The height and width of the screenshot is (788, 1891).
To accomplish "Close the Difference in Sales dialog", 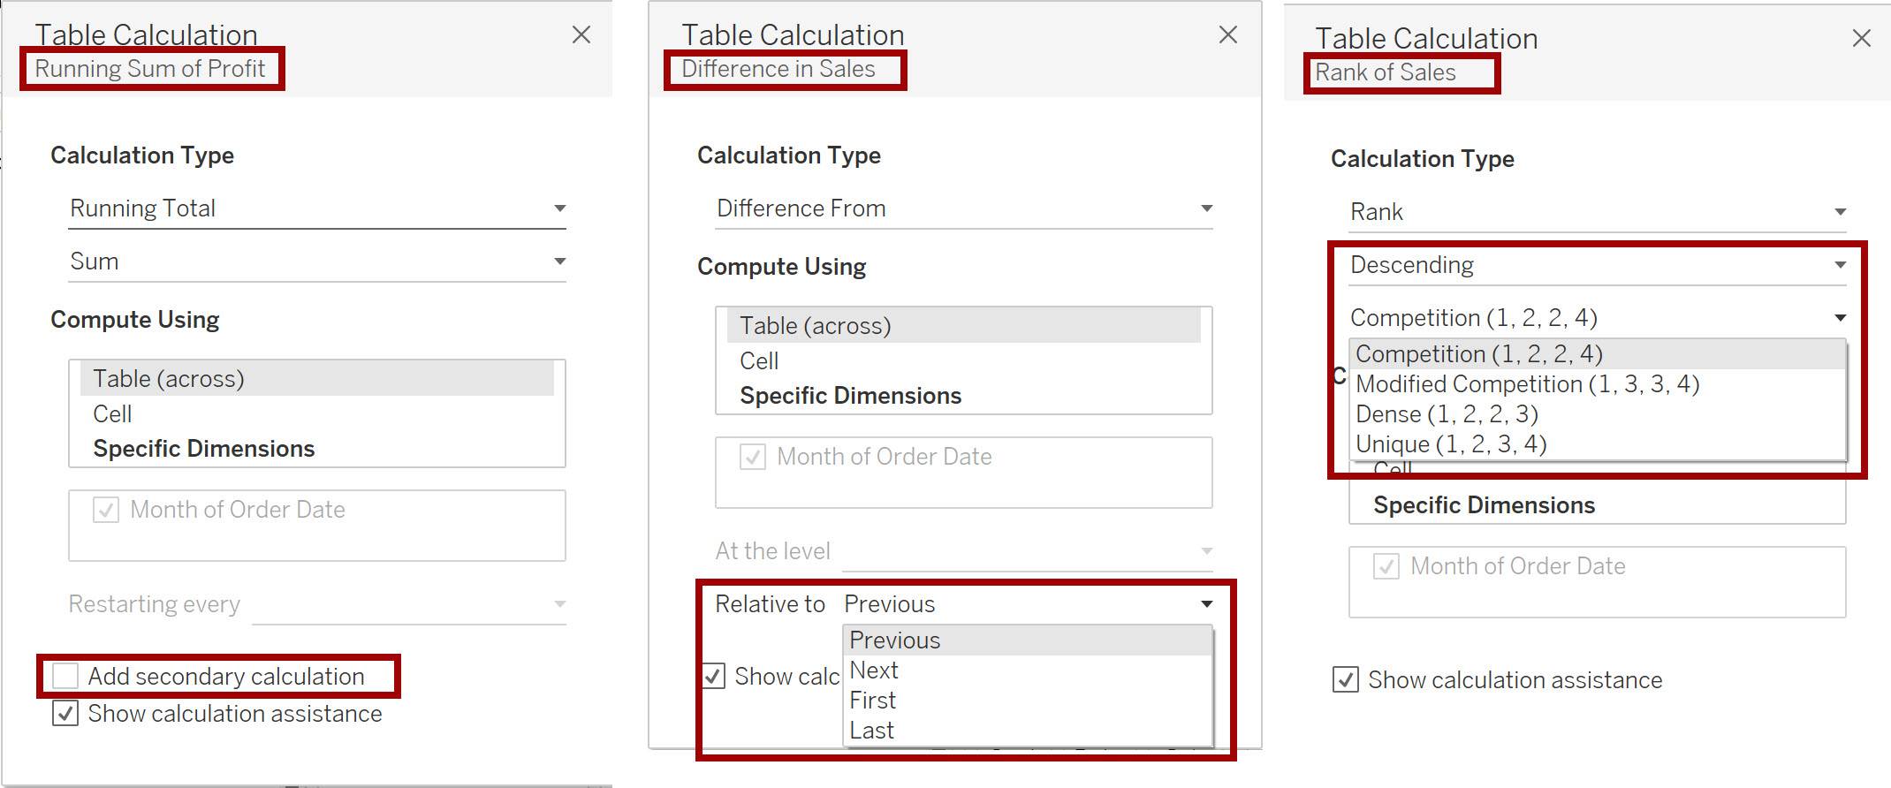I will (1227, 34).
---
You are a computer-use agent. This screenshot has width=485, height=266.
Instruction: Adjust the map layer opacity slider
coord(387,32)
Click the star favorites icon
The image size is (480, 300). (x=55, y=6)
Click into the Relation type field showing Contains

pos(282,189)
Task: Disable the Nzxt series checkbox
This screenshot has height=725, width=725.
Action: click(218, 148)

◆ Task goal:
Look back at the entries above and repeat, unchanged, every line from the line holding "You are a computer-use" through the line holding "Task: Disable the Nzxt series checkbox".

◆ Exercise answer:
You are a computer-use agent. This screenshot has width=485, height=266.
Instruction: Adjust the map layer opacity slider
coord(387,32)
Click the star favorites icon
The image size is (480, 300). (x=55, y=6)
Click into the Relation type field showing Contains

pos(282,189)
Task: Disable the Nzxt series checkbox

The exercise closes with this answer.